My theory is the missing milestones. Marriage, children, home ownership, promotions, security: indicators of progress are nowhere to be found.
Spending thousands on a puff of organza and promising to love someone forever and ever is unfathomable. Dating apps have fundamentally warped our ability to connect. Why settle for what you can get when there are thousands of prospects a swipe away? Tinder, Bumble, Hinge — they have turned the world into a candy store, and I am a pre-diabetic Goldilocks, trying everything until I find someone just right.
We’re all hitting snooze on our trilling biological clocks, not out of disinterest, but necessity. With stagnant wages, shrinking floor plans, the eye-watering cost of childcare and waitlists far longer than my attention span, who has the resources to accommodate a family?
Sometimes someone will manage it — barely, placating themselves into believing they’ll make it work — and I will hold the resulting newborn, marvelling at both their tiny fingernails and the fact that no one stopped my idiot best friend from walking out of hospital with a baby, unsupervised.
I have done the impossible and purchased property, not through hard work, inheritance, or frugality, but luck: without the lump sum of my uncomfortably generous book advance, I’d be gritting my teeth through a 30 per cent rent increase right now. I don’t know how anyone else does it — not on their own, not without intervention.
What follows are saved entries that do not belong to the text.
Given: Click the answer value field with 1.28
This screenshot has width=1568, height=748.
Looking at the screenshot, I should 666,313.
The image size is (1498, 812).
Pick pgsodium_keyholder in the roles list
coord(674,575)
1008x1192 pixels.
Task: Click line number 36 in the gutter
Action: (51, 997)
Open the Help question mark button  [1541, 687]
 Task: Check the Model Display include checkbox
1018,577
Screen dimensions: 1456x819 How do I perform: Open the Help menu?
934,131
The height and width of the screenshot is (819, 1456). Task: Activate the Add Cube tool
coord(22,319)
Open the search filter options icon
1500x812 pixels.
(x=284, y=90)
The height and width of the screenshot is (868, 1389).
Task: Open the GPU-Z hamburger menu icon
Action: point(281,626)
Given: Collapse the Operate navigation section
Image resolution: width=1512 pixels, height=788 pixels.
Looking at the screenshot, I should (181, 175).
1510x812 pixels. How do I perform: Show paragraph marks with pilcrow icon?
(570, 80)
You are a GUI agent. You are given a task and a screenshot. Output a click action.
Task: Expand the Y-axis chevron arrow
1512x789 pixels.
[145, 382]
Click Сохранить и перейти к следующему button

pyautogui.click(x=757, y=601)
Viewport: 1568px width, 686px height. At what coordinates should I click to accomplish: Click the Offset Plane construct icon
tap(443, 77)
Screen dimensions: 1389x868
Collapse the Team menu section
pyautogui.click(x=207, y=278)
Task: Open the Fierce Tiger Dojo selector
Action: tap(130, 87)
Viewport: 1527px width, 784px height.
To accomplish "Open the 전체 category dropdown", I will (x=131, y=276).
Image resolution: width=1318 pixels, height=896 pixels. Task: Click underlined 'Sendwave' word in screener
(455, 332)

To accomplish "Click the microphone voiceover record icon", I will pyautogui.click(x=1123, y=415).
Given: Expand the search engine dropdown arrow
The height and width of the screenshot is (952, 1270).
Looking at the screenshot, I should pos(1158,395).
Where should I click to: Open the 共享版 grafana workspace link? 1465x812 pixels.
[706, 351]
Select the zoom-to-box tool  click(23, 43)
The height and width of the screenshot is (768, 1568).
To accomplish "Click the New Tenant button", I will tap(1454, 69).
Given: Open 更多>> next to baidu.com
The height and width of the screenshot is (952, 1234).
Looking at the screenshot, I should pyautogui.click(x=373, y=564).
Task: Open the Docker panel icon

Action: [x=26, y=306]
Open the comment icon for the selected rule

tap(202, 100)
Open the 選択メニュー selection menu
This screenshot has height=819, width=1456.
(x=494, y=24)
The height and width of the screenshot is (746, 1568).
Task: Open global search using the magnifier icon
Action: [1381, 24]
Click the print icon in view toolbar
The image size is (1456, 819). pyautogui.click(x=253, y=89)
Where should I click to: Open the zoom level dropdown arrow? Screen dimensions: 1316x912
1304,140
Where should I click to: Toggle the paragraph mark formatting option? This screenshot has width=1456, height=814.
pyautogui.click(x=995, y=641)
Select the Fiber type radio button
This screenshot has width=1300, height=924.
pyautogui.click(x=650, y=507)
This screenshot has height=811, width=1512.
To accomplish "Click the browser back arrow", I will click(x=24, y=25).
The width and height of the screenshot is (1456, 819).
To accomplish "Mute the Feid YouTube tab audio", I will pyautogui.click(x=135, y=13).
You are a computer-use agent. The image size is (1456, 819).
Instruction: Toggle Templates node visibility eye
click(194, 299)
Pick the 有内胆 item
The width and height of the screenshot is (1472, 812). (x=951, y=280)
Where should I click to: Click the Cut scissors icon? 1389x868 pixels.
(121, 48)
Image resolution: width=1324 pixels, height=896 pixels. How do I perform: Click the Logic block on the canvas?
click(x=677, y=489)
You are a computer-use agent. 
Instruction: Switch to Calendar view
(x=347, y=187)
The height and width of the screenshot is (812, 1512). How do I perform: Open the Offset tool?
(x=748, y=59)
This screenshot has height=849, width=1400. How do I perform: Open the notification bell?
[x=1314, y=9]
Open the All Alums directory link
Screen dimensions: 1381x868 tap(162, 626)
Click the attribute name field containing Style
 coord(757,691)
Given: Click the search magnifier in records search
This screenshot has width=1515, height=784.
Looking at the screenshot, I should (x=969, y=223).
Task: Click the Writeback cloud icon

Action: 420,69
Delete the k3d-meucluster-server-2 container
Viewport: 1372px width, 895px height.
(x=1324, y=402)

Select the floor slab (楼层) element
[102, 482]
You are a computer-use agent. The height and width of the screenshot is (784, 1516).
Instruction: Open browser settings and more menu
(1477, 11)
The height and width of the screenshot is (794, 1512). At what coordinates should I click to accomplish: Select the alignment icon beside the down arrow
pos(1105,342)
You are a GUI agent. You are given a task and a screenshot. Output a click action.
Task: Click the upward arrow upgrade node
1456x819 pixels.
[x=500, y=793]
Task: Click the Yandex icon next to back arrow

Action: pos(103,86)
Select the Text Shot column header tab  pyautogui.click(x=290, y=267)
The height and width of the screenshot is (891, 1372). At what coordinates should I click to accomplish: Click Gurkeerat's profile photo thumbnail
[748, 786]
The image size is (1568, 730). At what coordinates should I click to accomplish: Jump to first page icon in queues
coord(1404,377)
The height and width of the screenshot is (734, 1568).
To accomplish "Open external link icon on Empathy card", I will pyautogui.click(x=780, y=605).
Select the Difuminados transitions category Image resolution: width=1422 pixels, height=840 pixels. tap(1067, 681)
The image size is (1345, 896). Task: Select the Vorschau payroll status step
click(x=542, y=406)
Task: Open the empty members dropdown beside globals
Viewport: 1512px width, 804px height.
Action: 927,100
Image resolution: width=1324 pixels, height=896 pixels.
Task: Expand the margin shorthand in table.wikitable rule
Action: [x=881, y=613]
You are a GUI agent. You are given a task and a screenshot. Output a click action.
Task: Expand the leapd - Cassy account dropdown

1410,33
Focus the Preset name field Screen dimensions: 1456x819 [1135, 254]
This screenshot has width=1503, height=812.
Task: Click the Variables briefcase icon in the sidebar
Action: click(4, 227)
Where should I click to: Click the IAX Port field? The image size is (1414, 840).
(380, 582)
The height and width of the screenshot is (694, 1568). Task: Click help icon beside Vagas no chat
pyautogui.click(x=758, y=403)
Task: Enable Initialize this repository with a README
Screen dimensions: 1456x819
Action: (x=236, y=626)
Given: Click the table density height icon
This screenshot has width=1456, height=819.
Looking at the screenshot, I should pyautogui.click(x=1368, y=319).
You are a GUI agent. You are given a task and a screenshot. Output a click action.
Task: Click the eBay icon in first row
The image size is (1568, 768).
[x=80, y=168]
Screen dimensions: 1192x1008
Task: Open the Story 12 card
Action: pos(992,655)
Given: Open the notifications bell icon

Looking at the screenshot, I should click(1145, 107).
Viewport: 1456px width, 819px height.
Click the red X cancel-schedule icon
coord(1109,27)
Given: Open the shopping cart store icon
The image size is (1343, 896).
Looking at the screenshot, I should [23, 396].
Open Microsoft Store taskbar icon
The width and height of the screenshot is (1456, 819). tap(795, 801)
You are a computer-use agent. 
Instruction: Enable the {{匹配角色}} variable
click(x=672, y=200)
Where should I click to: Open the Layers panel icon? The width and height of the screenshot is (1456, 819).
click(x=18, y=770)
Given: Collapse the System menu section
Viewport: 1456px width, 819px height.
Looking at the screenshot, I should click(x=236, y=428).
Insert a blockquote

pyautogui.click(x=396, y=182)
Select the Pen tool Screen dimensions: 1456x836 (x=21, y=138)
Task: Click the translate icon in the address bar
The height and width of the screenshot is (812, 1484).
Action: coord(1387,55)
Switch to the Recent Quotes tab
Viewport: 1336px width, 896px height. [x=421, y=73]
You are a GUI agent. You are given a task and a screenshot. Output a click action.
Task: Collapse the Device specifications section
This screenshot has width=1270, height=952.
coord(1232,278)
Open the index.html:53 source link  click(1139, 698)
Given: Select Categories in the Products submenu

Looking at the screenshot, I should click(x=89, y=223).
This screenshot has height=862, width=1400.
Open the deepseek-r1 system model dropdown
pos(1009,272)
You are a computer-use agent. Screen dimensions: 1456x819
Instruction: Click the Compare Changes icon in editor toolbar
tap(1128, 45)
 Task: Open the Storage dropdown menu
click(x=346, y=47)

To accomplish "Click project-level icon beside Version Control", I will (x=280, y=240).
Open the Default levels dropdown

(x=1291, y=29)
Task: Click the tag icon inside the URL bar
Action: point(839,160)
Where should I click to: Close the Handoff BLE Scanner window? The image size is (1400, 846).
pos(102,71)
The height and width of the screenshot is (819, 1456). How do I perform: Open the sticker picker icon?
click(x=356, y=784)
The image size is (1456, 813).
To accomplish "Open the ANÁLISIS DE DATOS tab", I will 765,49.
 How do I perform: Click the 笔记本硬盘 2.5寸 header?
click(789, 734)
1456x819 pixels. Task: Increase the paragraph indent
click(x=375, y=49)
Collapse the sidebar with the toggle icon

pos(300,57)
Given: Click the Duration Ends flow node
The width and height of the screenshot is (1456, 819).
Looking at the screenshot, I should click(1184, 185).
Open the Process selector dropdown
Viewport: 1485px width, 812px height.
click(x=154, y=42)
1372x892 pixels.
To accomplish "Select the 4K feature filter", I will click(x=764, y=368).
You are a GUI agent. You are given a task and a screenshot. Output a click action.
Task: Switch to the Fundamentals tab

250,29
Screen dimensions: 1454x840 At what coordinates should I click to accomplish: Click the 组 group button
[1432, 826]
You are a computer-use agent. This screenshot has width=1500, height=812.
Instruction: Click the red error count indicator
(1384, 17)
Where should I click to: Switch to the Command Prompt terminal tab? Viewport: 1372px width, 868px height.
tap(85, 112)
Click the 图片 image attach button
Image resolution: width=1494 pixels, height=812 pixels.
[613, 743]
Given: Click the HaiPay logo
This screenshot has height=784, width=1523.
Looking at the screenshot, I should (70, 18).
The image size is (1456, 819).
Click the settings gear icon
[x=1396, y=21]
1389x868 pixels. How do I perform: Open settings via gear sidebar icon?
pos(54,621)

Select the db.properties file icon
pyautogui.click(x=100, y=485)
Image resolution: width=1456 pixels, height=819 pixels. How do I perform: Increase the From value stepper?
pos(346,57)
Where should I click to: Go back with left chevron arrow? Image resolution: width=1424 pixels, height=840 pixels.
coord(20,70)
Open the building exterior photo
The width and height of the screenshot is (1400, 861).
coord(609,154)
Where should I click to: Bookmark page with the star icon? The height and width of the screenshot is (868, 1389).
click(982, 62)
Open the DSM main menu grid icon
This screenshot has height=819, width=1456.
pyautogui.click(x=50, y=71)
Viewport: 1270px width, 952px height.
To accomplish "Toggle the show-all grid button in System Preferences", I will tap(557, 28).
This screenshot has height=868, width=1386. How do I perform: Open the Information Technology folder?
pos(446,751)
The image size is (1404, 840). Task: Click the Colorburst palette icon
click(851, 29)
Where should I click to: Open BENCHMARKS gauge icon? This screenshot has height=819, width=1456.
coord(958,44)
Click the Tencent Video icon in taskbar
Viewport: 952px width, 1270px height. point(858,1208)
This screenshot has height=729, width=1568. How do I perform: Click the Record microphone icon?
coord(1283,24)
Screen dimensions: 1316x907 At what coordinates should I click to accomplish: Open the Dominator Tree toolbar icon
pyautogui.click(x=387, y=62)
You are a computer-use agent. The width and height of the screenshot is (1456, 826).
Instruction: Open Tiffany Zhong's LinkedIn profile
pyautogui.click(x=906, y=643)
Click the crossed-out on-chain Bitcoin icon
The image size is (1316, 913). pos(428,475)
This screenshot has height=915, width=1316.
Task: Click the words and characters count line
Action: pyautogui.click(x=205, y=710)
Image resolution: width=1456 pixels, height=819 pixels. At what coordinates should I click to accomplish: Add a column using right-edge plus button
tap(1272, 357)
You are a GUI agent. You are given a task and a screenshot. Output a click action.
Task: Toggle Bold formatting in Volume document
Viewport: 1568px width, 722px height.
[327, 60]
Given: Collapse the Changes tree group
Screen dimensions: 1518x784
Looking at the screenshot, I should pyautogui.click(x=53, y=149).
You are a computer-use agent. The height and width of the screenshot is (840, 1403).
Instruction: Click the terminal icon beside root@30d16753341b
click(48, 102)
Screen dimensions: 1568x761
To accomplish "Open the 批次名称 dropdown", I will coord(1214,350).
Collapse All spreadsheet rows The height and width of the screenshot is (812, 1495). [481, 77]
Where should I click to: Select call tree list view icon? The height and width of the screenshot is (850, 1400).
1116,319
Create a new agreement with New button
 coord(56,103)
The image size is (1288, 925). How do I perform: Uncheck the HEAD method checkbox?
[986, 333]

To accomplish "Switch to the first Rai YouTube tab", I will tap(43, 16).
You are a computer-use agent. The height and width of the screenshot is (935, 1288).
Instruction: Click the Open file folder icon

Some days I even wonder if our commitment to mental health is a blocker. Therapy — now so common that I reference my psychologist as casually as my best friend — keeps us in a state of reflection. The repression our boomer parents favoured is forbidden. There is no moving forward until I work through my trauma, from my earliest memory through to the present moment. I am not one person, but two: inner child, damaged adult. Am I growing, or am I using healing as an avoidance tactic? I’d better book another session to find out.